▶ [WHAT YOU HAVE TO DO] Each entry needs to be reproduced exactly, with none left out.

Items listed in a dataset:

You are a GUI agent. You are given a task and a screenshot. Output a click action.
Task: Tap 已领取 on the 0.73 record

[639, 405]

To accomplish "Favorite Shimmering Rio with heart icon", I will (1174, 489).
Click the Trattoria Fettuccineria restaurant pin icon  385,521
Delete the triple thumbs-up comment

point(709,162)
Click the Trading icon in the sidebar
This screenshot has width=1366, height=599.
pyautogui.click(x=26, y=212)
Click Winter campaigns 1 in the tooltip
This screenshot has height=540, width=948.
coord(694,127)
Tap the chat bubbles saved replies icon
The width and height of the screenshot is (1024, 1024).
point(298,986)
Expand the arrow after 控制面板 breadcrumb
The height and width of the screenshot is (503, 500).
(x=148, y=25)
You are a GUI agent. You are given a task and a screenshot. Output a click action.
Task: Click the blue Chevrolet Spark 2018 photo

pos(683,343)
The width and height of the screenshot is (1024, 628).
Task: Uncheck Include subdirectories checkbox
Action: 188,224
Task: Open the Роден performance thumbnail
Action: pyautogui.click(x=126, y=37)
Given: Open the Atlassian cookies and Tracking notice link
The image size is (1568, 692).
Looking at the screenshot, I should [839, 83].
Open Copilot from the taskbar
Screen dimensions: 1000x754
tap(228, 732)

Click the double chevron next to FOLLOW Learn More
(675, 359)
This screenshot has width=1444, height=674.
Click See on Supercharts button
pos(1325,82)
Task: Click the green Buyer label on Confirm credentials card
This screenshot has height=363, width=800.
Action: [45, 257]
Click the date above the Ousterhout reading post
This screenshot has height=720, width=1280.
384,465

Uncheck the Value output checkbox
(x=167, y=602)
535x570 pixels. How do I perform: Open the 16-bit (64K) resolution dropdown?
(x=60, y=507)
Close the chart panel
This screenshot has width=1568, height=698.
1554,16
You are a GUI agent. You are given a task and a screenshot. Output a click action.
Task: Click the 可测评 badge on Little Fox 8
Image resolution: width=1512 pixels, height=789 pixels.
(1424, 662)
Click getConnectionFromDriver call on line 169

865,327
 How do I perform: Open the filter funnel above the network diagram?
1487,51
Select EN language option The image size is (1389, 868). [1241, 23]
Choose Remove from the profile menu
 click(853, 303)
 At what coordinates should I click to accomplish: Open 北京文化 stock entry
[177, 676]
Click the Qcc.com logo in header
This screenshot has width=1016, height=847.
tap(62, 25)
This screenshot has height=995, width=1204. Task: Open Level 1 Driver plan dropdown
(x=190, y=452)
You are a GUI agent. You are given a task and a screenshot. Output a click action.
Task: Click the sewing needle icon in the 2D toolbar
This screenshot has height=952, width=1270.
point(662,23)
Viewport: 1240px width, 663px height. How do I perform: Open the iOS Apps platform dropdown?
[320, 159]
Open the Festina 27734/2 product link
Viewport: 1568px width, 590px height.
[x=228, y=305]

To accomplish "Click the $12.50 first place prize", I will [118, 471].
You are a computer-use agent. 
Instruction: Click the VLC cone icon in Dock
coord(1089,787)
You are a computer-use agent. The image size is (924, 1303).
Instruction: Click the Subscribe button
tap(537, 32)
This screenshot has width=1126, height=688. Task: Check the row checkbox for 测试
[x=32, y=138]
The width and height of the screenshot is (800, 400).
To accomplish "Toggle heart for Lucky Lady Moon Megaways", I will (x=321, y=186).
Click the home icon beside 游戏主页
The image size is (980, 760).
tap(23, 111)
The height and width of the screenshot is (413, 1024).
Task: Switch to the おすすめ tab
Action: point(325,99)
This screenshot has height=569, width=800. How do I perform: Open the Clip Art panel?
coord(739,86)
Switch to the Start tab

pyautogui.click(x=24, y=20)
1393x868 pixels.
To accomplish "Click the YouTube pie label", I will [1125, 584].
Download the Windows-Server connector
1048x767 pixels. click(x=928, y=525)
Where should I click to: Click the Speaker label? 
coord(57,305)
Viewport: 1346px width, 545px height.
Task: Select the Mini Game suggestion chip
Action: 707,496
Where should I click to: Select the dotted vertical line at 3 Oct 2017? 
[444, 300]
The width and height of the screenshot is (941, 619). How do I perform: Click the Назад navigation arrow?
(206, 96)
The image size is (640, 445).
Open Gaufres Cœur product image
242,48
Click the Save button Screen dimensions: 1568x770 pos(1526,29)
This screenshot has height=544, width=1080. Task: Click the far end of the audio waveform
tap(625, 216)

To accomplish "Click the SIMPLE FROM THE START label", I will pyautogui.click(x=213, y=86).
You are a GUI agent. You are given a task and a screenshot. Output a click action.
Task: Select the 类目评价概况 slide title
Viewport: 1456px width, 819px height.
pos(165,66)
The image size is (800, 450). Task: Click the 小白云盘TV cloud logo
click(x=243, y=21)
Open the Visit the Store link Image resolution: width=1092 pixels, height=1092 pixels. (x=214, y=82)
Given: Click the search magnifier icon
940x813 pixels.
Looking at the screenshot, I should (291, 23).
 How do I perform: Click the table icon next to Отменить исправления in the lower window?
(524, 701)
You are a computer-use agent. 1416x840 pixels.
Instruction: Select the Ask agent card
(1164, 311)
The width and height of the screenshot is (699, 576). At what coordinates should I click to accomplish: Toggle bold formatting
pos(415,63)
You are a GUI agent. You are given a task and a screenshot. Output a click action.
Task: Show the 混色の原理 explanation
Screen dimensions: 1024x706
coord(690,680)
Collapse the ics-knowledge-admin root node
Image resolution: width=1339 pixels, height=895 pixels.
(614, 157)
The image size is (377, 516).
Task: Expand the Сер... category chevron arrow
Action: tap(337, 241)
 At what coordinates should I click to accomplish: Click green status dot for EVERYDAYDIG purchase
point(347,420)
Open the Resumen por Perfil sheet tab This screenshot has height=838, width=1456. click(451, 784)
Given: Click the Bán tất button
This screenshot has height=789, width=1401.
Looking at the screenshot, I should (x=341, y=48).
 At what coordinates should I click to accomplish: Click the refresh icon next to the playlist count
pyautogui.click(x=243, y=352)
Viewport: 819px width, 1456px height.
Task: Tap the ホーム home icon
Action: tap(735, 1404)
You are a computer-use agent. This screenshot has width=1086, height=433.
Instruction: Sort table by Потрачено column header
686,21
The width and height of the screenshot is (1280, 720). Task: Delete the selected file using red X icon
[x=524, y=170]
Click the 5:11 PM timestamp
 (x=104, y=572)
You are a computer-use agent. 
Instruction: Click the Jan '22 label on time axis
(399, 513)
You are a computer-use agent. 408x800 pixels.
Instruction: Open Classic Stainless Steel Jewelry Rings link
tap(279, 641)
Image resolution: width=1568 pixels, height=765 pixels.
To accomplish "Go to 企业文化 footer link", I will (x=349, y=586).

▶ [RESPONSE TO THE EXERCISE]
You are a GUI agent. You are given a task and a screenshot. Output a click action.
Task: Tap 已领取 on the 0.73 record

[639, 405]

To accomplish "Favorite Shimmering Rio with heart icon", I will (1174, 489).
Click the Trattoria Fettuccineria restaurant pin icon  385,521
Delete the triple thumbs-up comment

point(709,162)
Click the Trading icon in the sidebar
This screenshot has width=1366, height=599.
pyautogui.click(x=26, y=212)
Click Winter campaigns 1 in the tooltip
This screenshot has height=540, width=948.
coord(694,127)
Tap the chat bubbles saved replies icon
The width and height of the screenshot is (1024, 1024).
point(298,986)
Expand the arrow after 控制面板 breadcrumb
The height and width of the screenshot is (503, 500).
(x=148, y=25)
You are a GUI agent. You are given a task and a screenshot. Output a click action.
Task: Click the blue Chevrolet Spark 2018 photo

pos(683,343)
The width and height of the screenshot is (1024, 628).
Task: Uncheck Include subdirectories checkbox
Action: 188,224
Task: Open the Роден performance thumbnail
Action: pyautogui.click(x=126, y=37)
Given: Open the Atlassian cookies and Tracking notice link
The image size is (1568, 692).
Looking at the screenshot, I should [839, 83].
Open Copilot from the taskbar
Screen dimensions: 1000x754
tap(228, 732)

Click the double chevron next to FOLLOW Learn More
(675, 359)
This screenshot has width=1444, height=674.
Click See on Supercharts button
pos(1325,82)
Task: Click the green Buyer label on Confirm credentials card
This screenshot has height=363, width=800.
Action: [45, 257]
Click the date above the Ousterhout reading post
This screenshot has height=720, width=1280.
384,465

Uncheck the Value output checkbox
(x=167, y=602)
535x570 pixels. How do I perform: Open the 16-bit (64K) resolution dropdown?
(x=60, y=507)
Close the chart panel
This screenshot has width=1568, height=698.
1554,16
You are a GUI agent. You are given a task and a screenshot. Output a click action.
Task: Click the 可测评 badge on Little Fox 8
Image resolution: width=1512 pixels, height=789 pixels.
(1424, 662)
Click getConnectionFromDriver call on line 169

865,327
 How do I perform: Open the filter funnel above the network diagram?
1487,51
Select EN language option The image size is (1389, 868). [1241, 23]
Choose Remove from the profile menu
 click(853, 303)
 At what coordinates should I click to accomplish: Open 北京文化 stock entry
[177, 676]
Click the Qcc.com logo in header
This screenshot has width=1016, height=847.
tap(62, 25)
This screenshot has height=995, width=1204. Task: Open Level 1 Driver plan dropdown
(x=190, y=452)
You are a GUI agent. You are given a task and a screenshot. Output a click action.
Task: Click the sewing needle icon in the 2D toolbar
This screenshot has height=952, width=1270.
point(662,23)
Viewport: 1240px width, 663px height. How do I perform: Open the iOS Apps platform dropdown?
[320, 159]
Open the Festina 27734/2 product link
Viewport: 1568px width, 590px height.
[x=228, y=305]

To accomplish "Click the $12.50 first place prize", I will [118, 471].
You are a computer-use agent. 
Instruction: Click the VLC cone icon in Dock
coord(1089,787)
You are a computer-use agent. The image size is (924, 1303).
Instruction: Click the Subscribe button
tap(537, 32)
This screenshot has width=1126, height=688. Task: Check the row checkbox for 测试
[x=32, y=138]
The width and height of the screenshot is (800, 400).
To accomplish "Toggle heart for Lucky Lady Moon Megaways", I will (x=321, y=186).
Click the home icon beside 游戏主页
The image size is (980, 760).
tap(23, 111)
The height and width of the screenshot is (413, 1024).
Task: Switch to the おすすめ tab
Action: point(325,99)
This screenshot has height=569, width=800. How do I perform: Open the Clip Art panel?
coord(739,86)
Switch to the Start tab

pyautogui.click(x=24, y=20)
1393x868 pixels.
To accomplish "Click the YouTube pie label", I will [1125, 584].
Download the Windows-Server connector
1048x767 pixels. click(x=928, y=525)
Where should I click to: Click the Speaker label? 
coord(57,305)
Viewport: 1346px width, 545px height.
Task: Select the Mini Game suggestion chip
Action: 707,496
Where should I click to: Select the dotted vertical line at 3 Oct 2017? 
[444, 300]
The width and height of the screenshot is (941, 619). How do I perform: Click the Назад navigation arrow?
(206, 96)
The image size is (640, 445).
Open Gaufres Cœur product image
242,48
Click the Save button Screen dimensions: 1568x770 pos(1526,29)
This screenshot has height=544, width=1080. Task: Click the far end of the audio waveform
tap(625, 216)

To accomplish "Click the SIMPLE FROM THE START label", I will pyautogui.click(x=213, y=86).
You are a GUI agent. You are given a task and a screenshot. Output a click action.
Task: Select the 类目评价概况 slide title
Viewport: 1456px width, 819px height.
pos(165,66)
The image size is (800, 450). Task: Click the 小白云盘TV cloud logo
click(x=243, y=21)
Open the Visit the Store link Image resolution: width=1092 pixels, height=1092 pixels. (x=214, y=82)
Given: Click the search magnifier icon
940x813 pixels.
Looking at the screenshot, I should (291, 23).
 How do I perform: Click the table icon next to Отменить исправления in the lower window?
(524, 701)
You are a computer-use agent. 1416x840 pixels.
Instruction: Select the Ask agent card
(1164, 311)
The width and height of the screenshot is (699, 576). At what coordinates should I click to accomplish: Toggle bold formatting
pos(415,63)
You are a GUI agent. You are given a task and a screenshot. Output a click action.
Task: Show the 混色の原理 explanation
Screen dimensions: 1024x706
coord(690,680)
Collapse the ics-knowledge-admin root node
Image resolution: width=1339 pixels, height=895 pixels.
(614, 157)
The image size is (377, 516).
Task: Expand the Сер... category chevron arrow
Action: tap(337, 241)
 At what coordinates should I click to accomplish: Click green status dot for EVERYDAYDIG purchase
point(347,420)
Open the Resumen por Perfil sheet tab This screenshot has height=838, width=1456. click(451, 784)
Given: Click the Bán tất button
This screenshot has height=789, width=1401.
Looking at the screenshot, I should (x=341, y=48).
 At what coordinates should I click to accomplish: Click the refresh icon next to the playlist count
pyautogui.click(x=243, y=352)
Viewport: 819px width, 1456px height.
Task: Tap the ホーム home icon
Action: tap(735, 1404)
You are a computer-use agent. This screenshot has width=1086, height=433.
Instruction: Sort table by Потрачено column header
686,21
The width and height of the screenshot is (1280, 720). Task: Delete the selected file using red X icon
[x=524, y=170]
Click the 5:11 PM timestamp
 (x=104, y=572)
You are a computer-use agent. 
Instruction: Click the Jan '22 label on time axis
(399, 513)
You are a computer-use agent. 408x800 pixels.
Instruction: Open Classic Stainless Steel Jewelry Rings link
tap(279, 641)
Image resolution: width=1568 pixels, height=765 pixels.
To accomplish "Go to 企业文化 footer link", I will (x=349, y=586).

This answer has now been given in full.